Copy out each line below in which the string "logo" appears.
====== Available records ======
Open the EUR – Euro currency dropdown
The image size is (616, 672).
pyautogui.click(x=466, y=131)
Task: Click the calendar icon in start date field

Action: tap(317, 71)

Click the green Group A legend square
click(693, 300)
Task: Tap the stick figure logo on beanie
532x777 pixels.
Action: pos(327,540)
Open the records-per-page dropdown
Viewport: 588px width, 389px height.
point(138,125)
======
====== Available records ======
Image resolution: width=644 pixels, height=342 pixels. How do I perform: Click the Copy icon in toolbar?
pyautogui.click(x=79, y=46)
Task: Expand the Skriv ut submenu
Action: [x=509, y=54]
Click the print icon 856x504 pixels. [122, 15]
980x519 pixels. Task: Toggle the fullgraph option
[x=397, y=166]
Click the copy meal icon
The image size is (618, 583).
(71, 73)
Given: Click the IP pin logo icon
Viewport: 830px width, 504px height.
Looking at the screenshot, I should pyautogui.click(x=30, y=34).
======
| Solution |
Task: Tap the stick figure logo on beanie
Given: Click the IP pin logo icon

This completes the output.